Collected data:

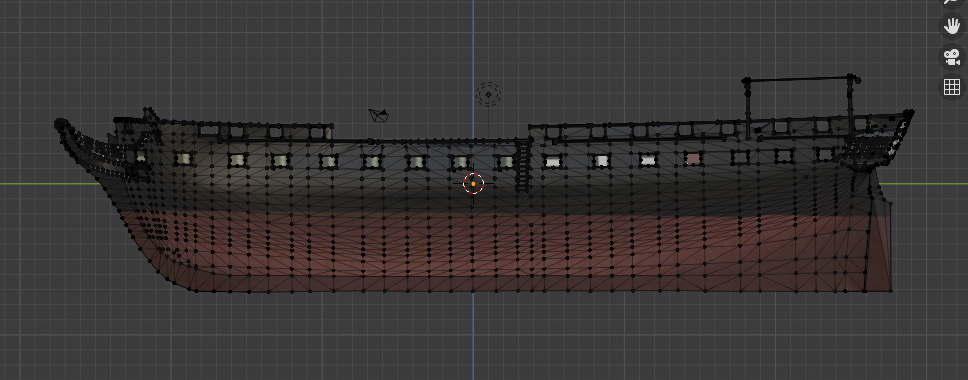Viewport: 968px width, 380px height.
Task: Click the Zoom magnifier icon at top
Action: tap(952, 2)
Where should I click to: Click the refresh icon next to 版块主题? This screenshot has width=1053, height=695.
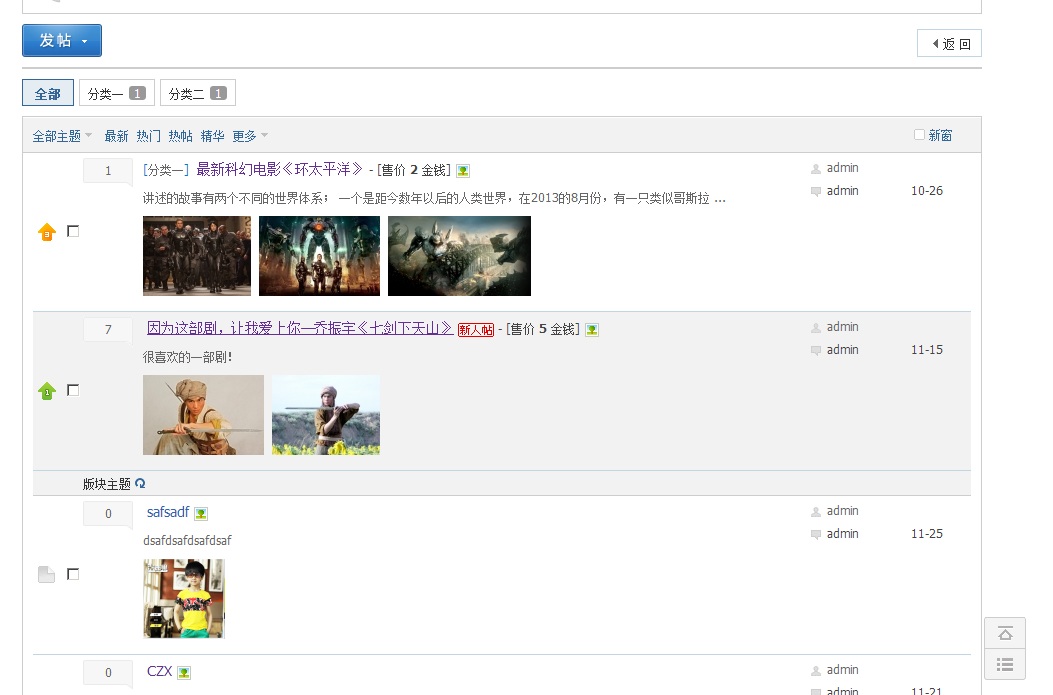(x=140, y=483)
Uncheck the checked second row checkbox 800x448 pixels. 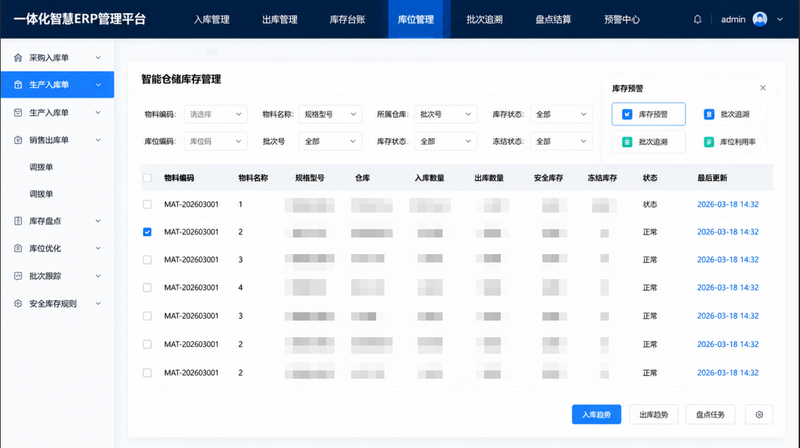coord(147,232)
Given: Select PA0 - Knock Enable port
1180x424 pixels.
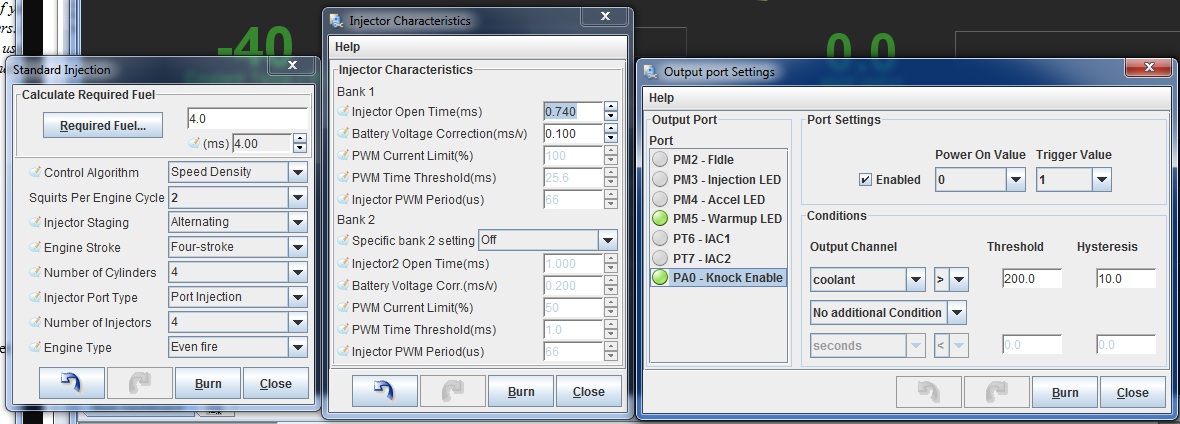Looking at the screenshot, I should coord(718,278).
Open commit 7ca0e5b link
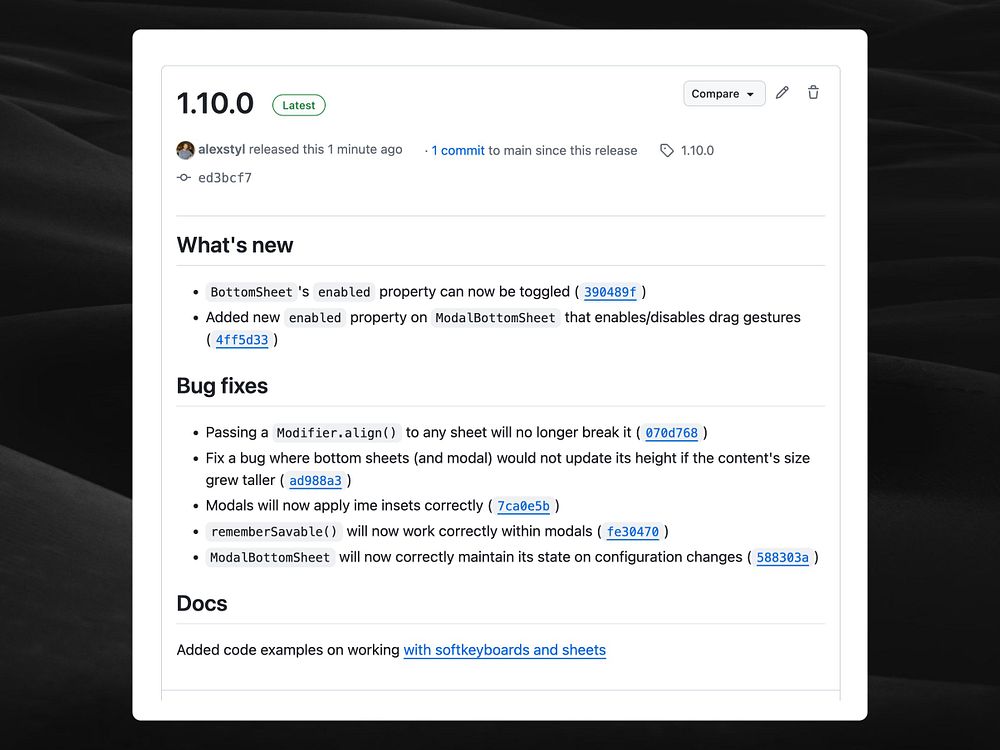Screen dimensions: 1000x750 click(523, 506)
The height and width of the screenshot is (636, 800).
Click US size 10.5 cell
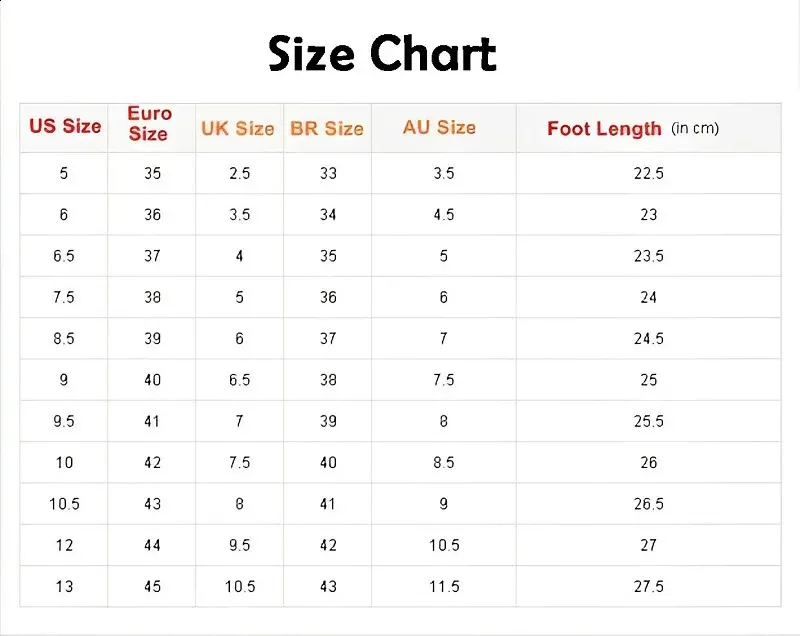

# Work instruction
What is needed is an exact copy of the lines from the one with "1180x424 pixels." through the end of the data above, both included, minus any pictures.

# Solution for this task
1180x424 pixels.
Looking at the screenshot, I should coord(718,278).
Open commit 7ca0e5b link
Screen dimensions: 1000x750 click(523, 506)
The height and width of the screenshot is (636, 800).
Click US size 10.5 cell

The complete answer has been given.